▸ TASK DATA
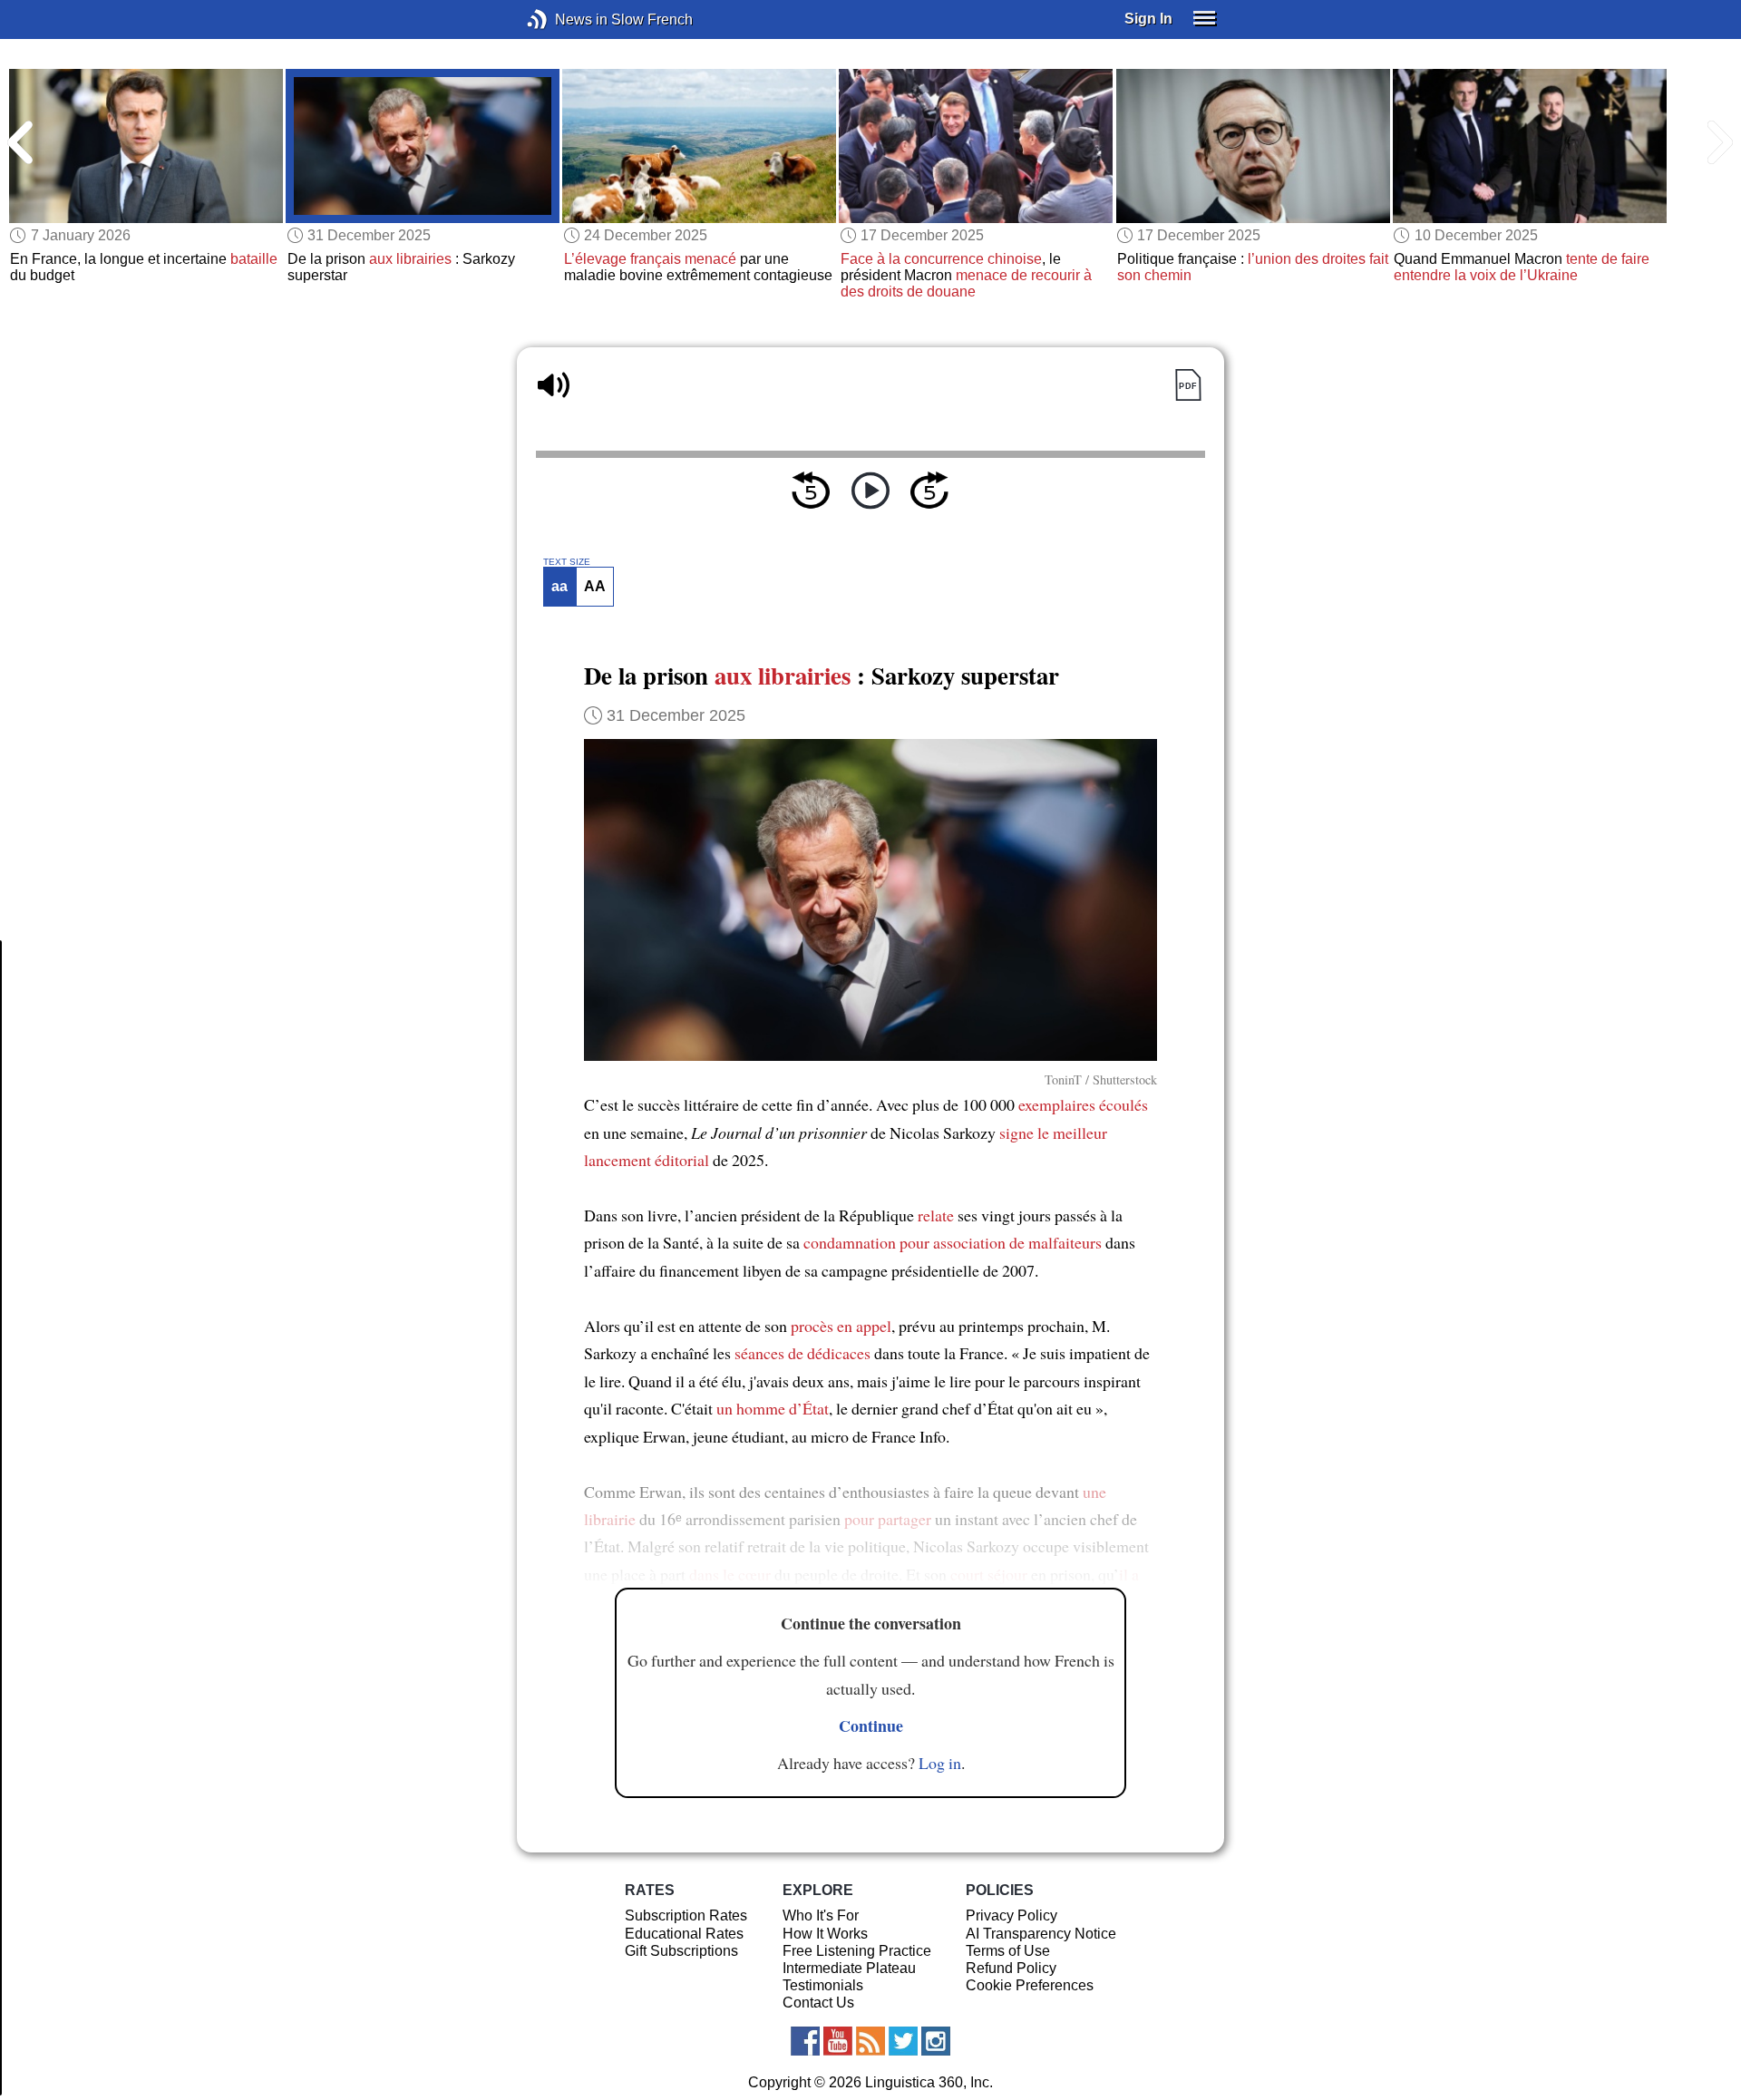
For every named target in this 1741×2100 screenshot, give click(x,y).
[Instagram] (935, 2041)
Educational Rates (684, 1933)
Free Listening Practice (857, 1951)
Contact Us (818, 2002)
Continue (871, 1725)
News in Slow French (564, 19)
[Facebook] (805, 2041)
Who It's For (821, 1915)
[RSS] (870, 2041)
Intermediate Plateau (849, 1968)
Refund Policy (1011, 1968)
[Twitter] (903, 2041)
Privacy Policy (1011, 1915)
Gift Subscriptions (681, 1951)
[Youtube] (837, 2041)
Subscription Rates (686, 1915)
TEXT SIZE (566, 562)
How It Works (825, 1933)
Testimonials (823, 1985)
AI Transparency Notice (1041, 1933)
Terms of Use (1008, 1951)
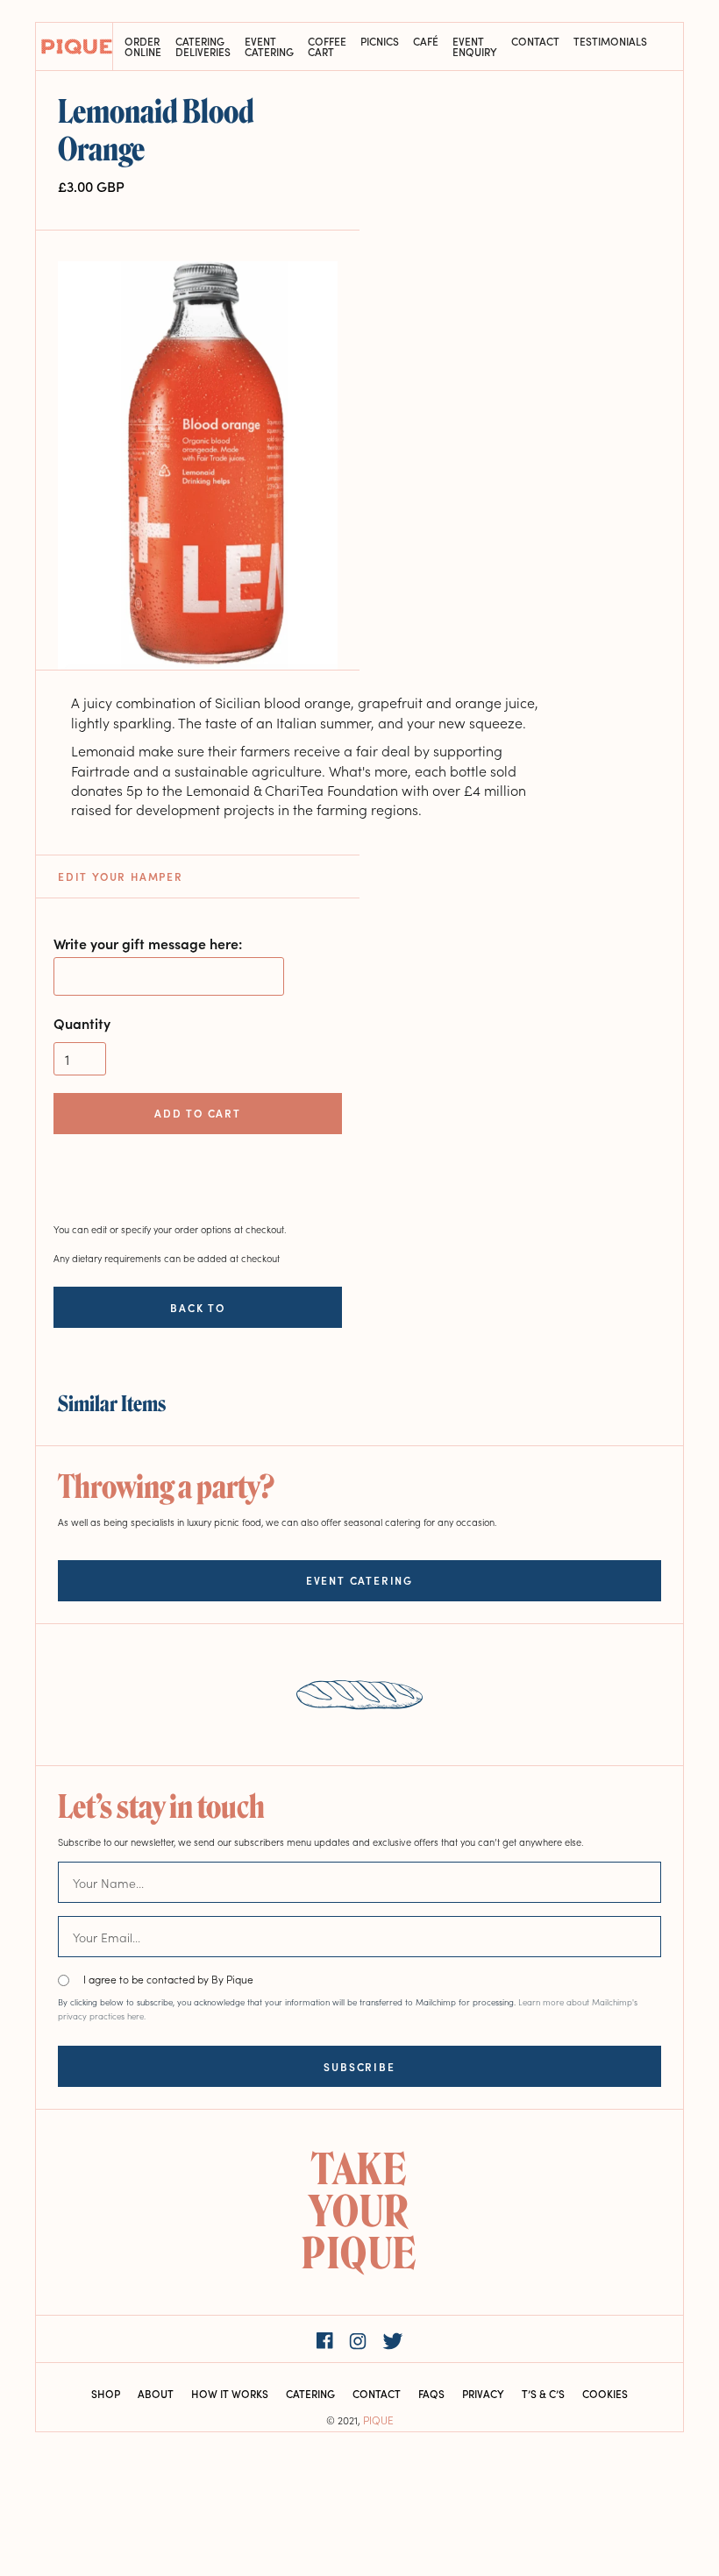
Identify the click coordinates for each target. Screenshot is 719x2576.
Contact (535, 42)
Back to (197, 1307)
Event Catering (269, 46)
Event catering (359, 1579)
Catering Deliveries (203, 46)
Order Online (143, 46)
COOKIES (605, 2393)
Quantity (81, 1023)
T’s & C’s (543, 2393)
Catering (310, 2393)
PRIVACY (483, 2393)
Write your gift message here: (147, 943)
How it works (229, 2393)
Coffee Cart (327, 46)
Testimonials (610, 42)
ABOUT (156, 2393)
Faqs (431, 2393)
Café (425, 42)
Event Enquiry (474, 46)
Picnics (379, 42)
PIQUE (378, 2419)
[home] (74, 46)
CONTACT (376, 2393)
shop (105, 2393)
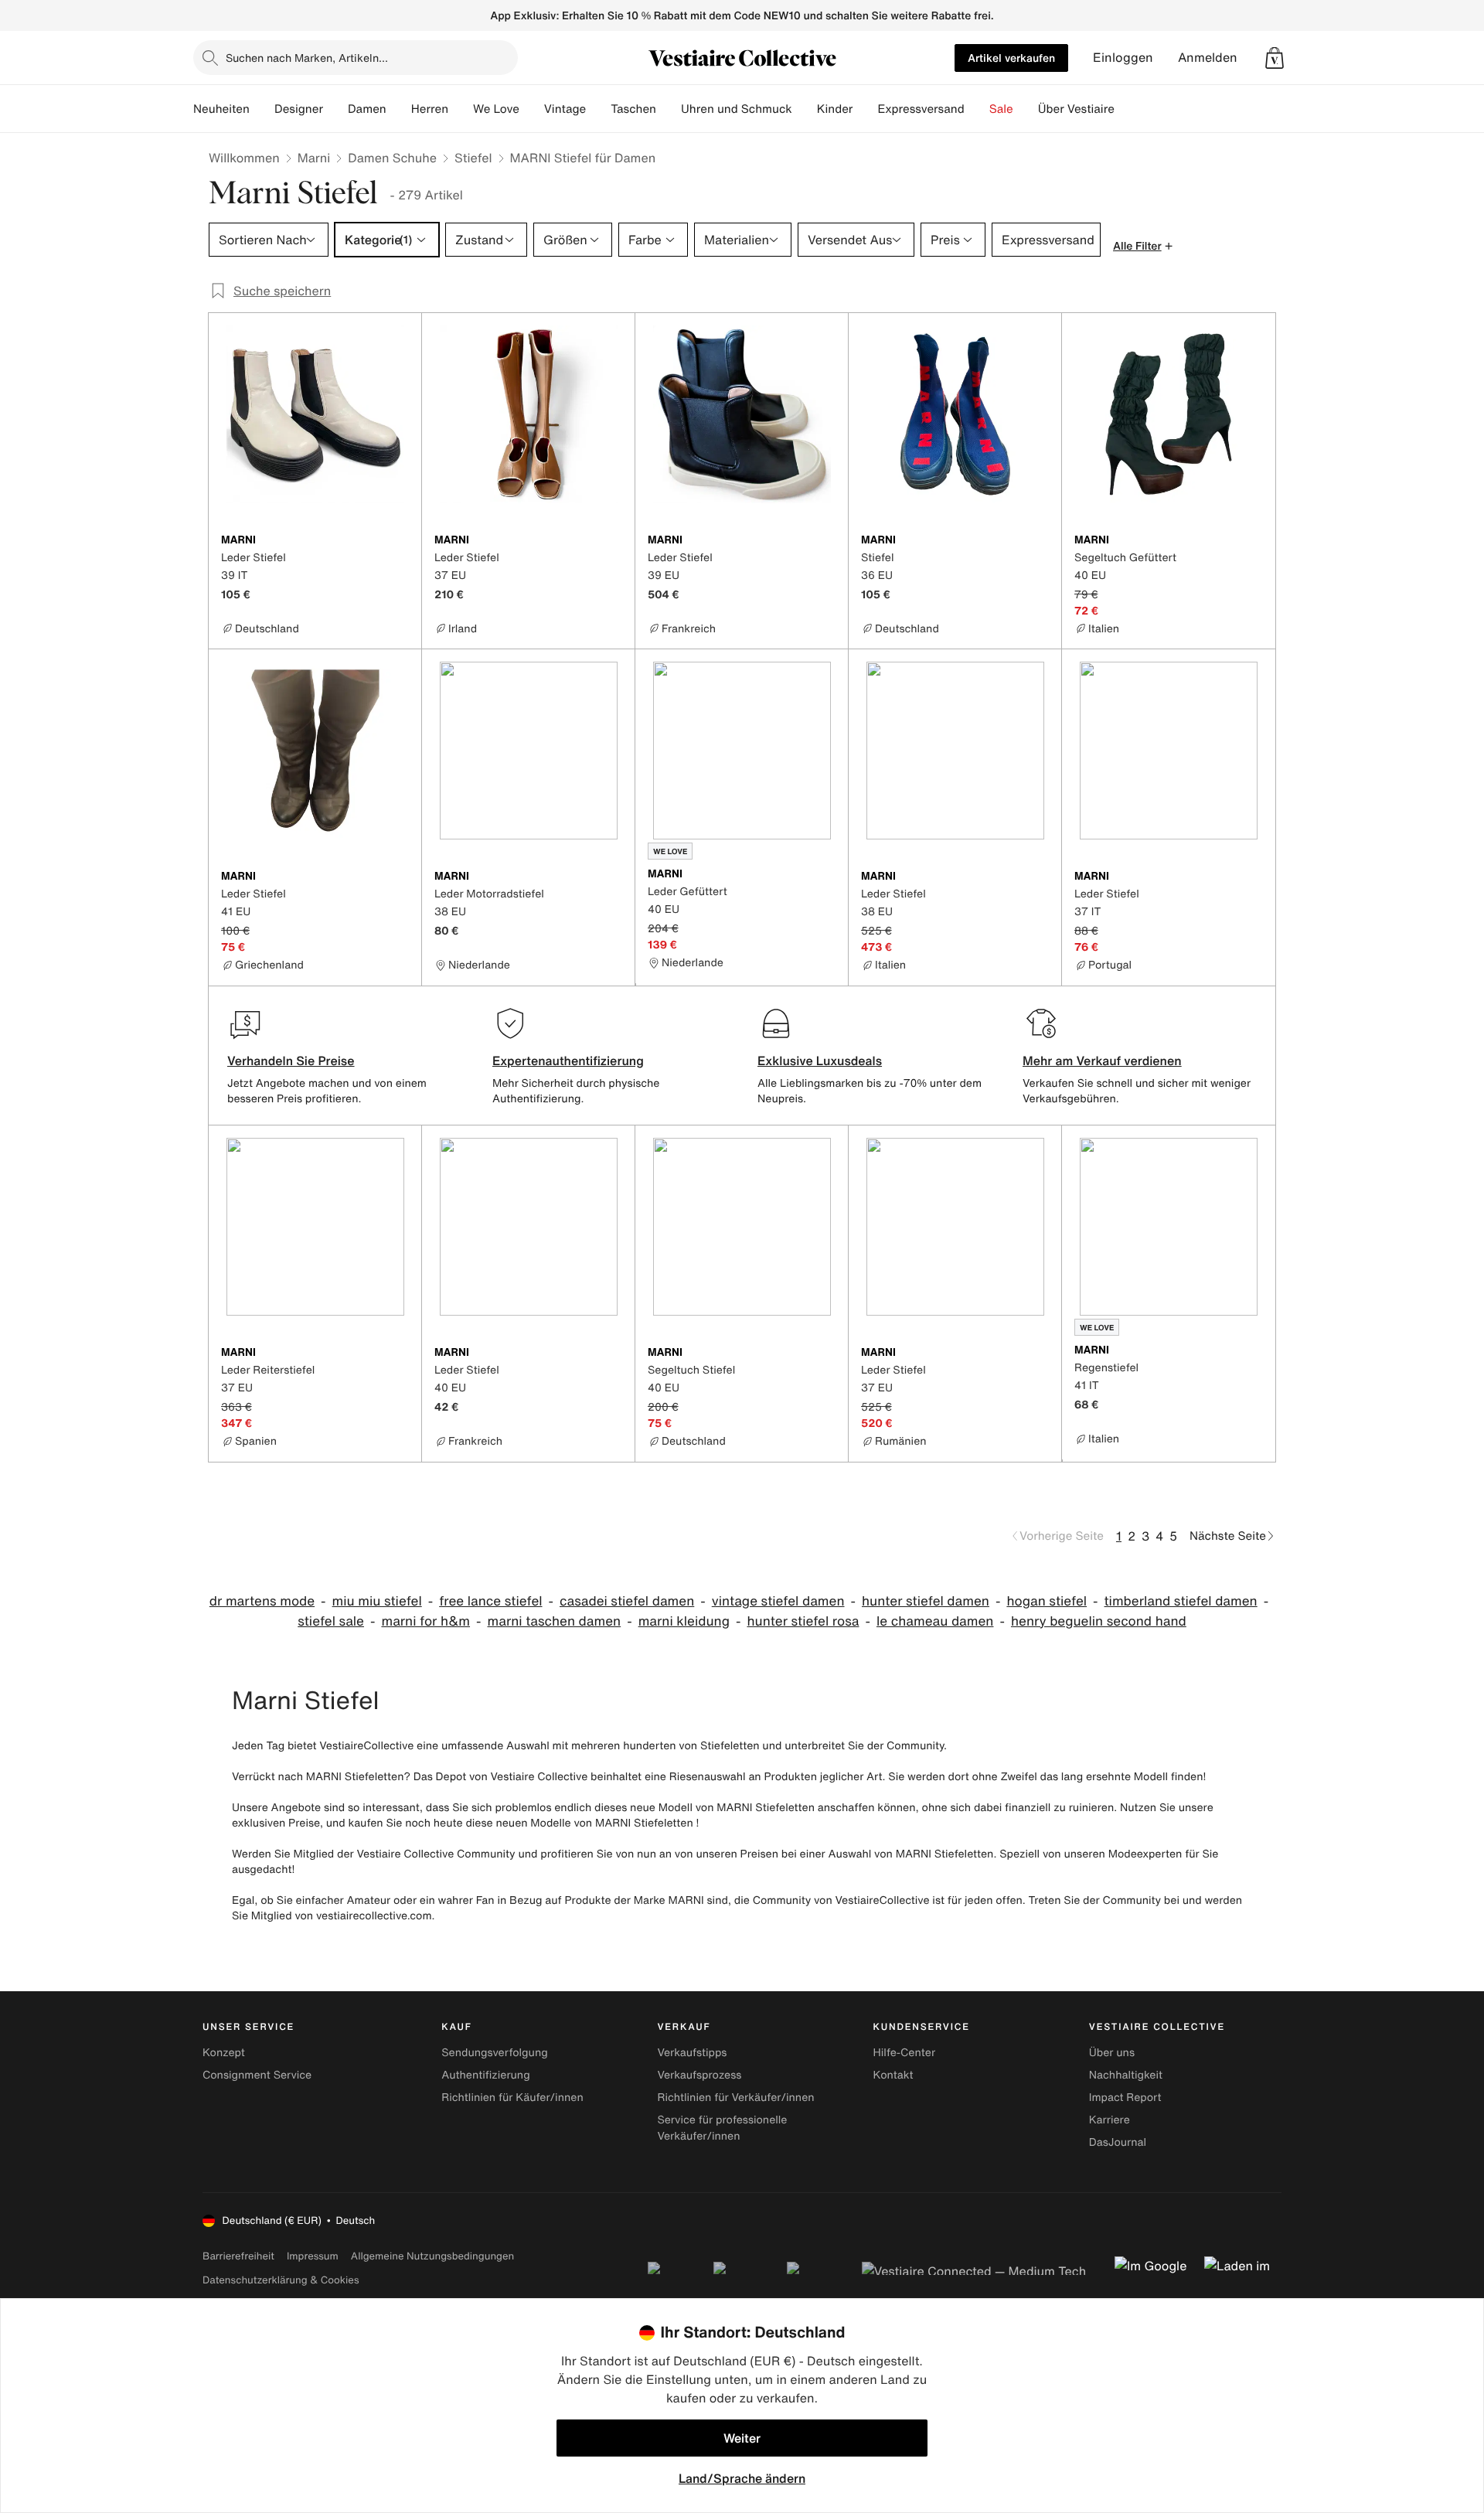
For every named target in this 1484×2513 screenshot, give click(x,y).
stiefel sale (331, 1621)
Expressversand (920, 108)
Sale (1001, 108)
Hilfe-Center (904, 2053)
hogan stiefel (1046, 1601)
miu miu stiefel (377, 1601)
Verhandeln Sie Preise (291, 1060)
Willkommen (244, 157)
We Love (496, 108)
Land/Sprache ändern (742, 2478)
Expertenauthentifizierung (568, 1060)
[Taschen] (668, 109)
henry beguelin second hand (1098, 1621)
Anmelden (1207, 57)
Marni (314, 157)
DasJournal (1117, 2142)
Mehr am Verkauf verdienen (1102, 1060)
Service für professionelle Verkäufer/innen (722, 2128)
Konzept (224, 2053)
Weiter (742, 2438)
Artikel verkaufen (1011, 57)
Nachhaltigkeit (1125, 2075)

▸ EXERCISE DIRECTIONS
Among the records above, count the lines that include the word "this" and state the number by itself.

▸ EXERCISE RESPONSE
2